In May 2019, Vodafone España announced it would be the first operator to launch commercial 5G services in Spain, covering cities such as Madrid, Barcelona, Bilbao, Malaga, Seville and Valencia.

In October 2022, Vodafone España simplified its corporate structure by integrating its low-cost subsidiary, Lowi (Vodafone Enabler España, S.L.), directly into the parent company. As a result, Lowi ceased to exist as a separate legal entity and became a commercial brand under the same legal name as Vodafone España, S.A.U. On 1 October 2023, Mário Vaz was appointed as the company's executive chairman.

=== Zegona ownership (2024–present) ===
In October 2023, the British investment firm Zegona Communications announced a total acquisition of Vodafone España for €5 billion, marking Vodafone Group's exit from the Spanish market after 23 years. The transaction was finalized on 31 May 2024, with the company maintaining the Vodafone brand under a long-term license agreement.

Following the takeover, Zegona initiated a major cost-reduction plan, which included a new collective dismissal procedure (ERE) announced in June 2024. After negotiations with labor unions, the parties agreed on the dismissal of 898 employees, representing approximately 28% of the workforce. The plan was completed in July 2024, with 667 voluntary departures and 231 forced layoffs.

In early 2025, Vodafone España faced a legal and financial dispute with its wholesale partner Finetwork over significant unpaid network access fees. On 24 May 2025, Finetwork filed for pre-bankruptcy protection to shield itself from Vodafone's legal claims. Following legal proceedings, Vodafone presented a restructuring plan to convert €50 million of Finetwork's debt into equity. The plan was approved by the Commercial Court of Alicante on 5 September 2025, effectively granting Vodafone control over the company. The transaction received authorization from the Spanish Government on 30 September and the National Markets and Competition Commission (CNMC) on 6 November 2024. On 13 November 2025, Vodafone España finalized the acquisition, taking a 99.4% stake in Finetwork through debt capitalization and an additional €10 million capital increase to ensure the operator's liquidity.

In tandem with its corporate restructuring, Zegona launched a complete transition from Vodafone's legacy Ono-era hybrid fiber-coaxial (HFC) network to an exclusive fiber-to-the-home (FTTH) architecture. To execute this national modernization, the company established two major network joint ventures (FibreCos). Operations for FiberPass, a joint venture with Telefónica (owner of Movistar) covering approximately 3.5 million premises, began in March 2025. In December 2025, Vodafone finalized the launch of PremiumFiber alongside MasOrange (owner of Orange Spain) and global investor GIC. This venture merged network assets to establish a national FTTH footprint reaching over 12 million premises, facilitating the ongoing physical phase-out of Vodafone's legacy coaxial lines.

== Controversies ==

=== Customer complaints ===
According to industry reports, Vodafone España has frequently been cited as having one of the highest numbers of customer complaints per user among major Spanish telecommunications operators, particularly regarding billing issues and customer service quality.

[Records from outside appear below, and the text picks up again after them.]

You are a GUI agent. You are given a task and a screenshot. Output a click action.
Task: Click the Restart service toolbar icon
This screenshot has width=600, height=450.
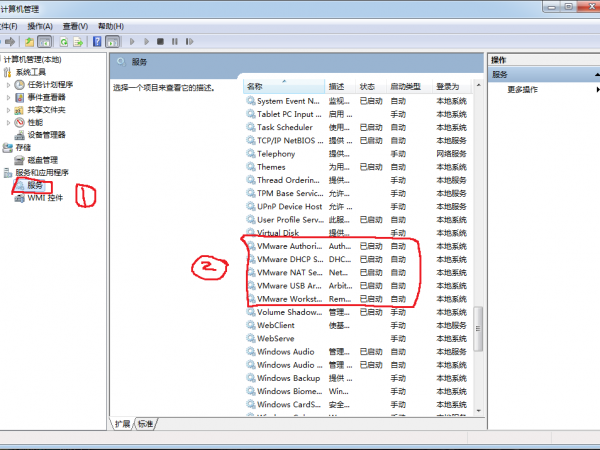pyautogui.click(x=188, y=42)
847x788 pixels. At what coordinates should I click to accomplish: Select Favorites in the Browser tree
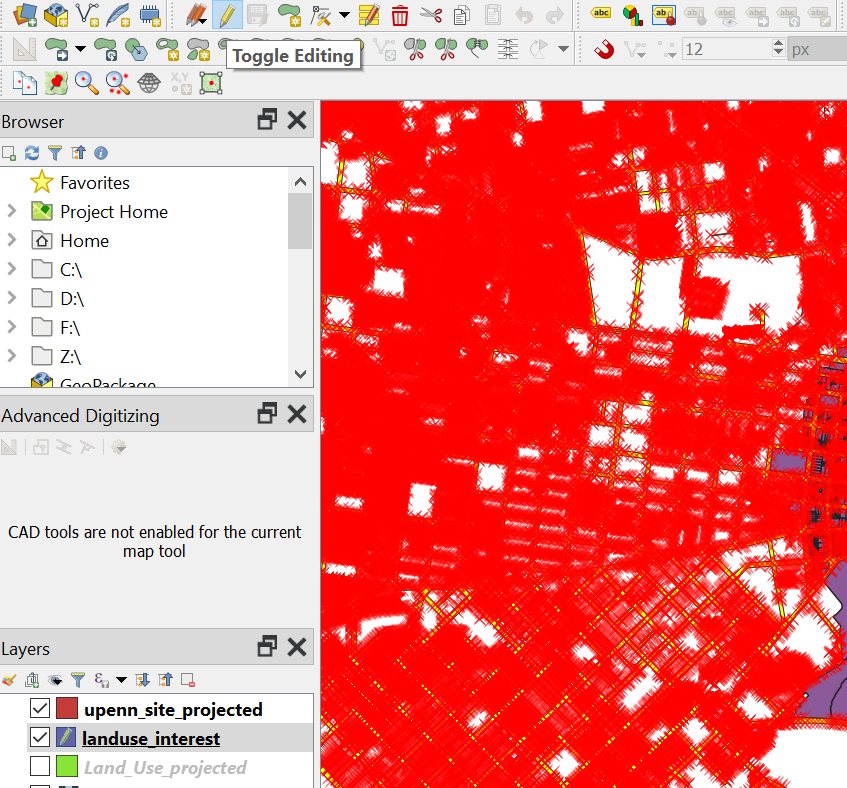tap(94, 182)
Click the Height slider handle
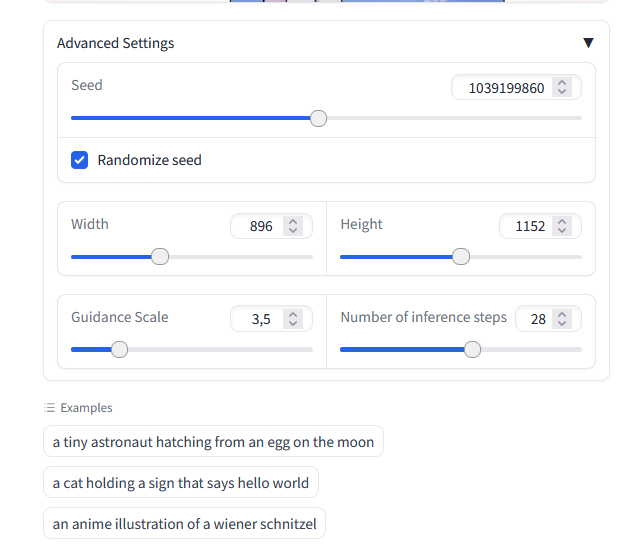Screen dimensions: 643x547 [x=461, y=257]
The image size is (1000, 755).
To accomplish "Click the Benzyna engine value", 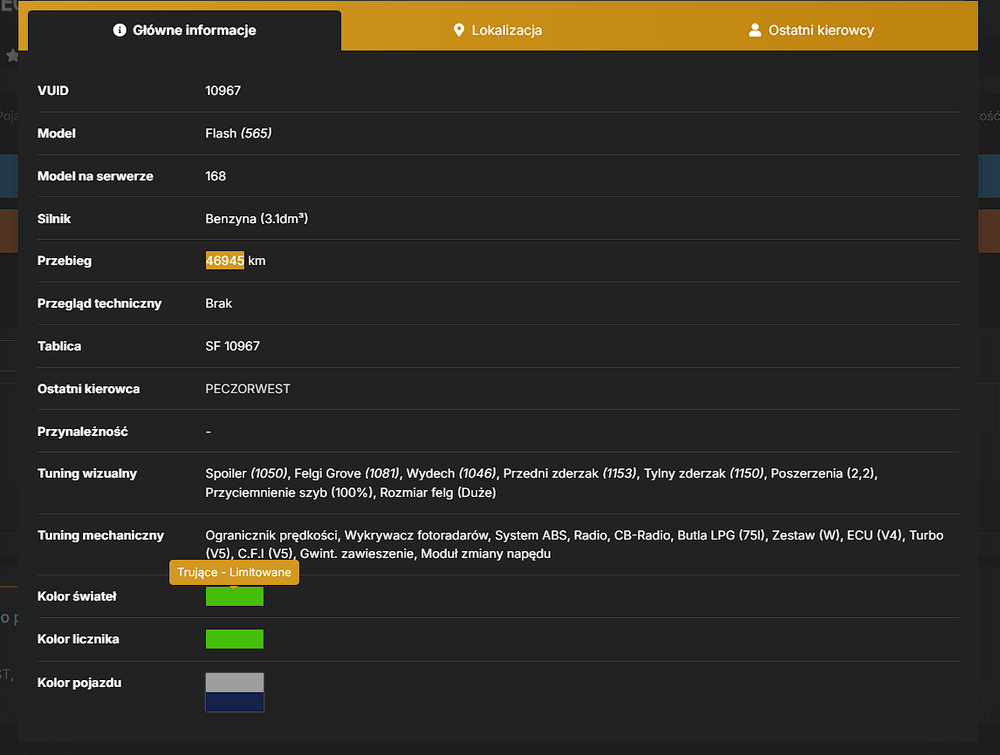I will tap(256, 219).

=== Wikipedia "Bobaró" hoax (2009) ===
In December 2009, Vodafone España was involved in a controversy regarding a viral marketing campaign for Christmas. As part of the promotion, the company created a fake Wikipedia article about "Bobaró," a fictional traditional Philippine festival that did not exist. The hoax was intended to provide a backstory for their advertisement but was discovered and deleted by Wikipedia editors within 17 days. The incident was widely criticized by the online community as a violation of Wikipedia's editorial policies and an act of corporate vandalism.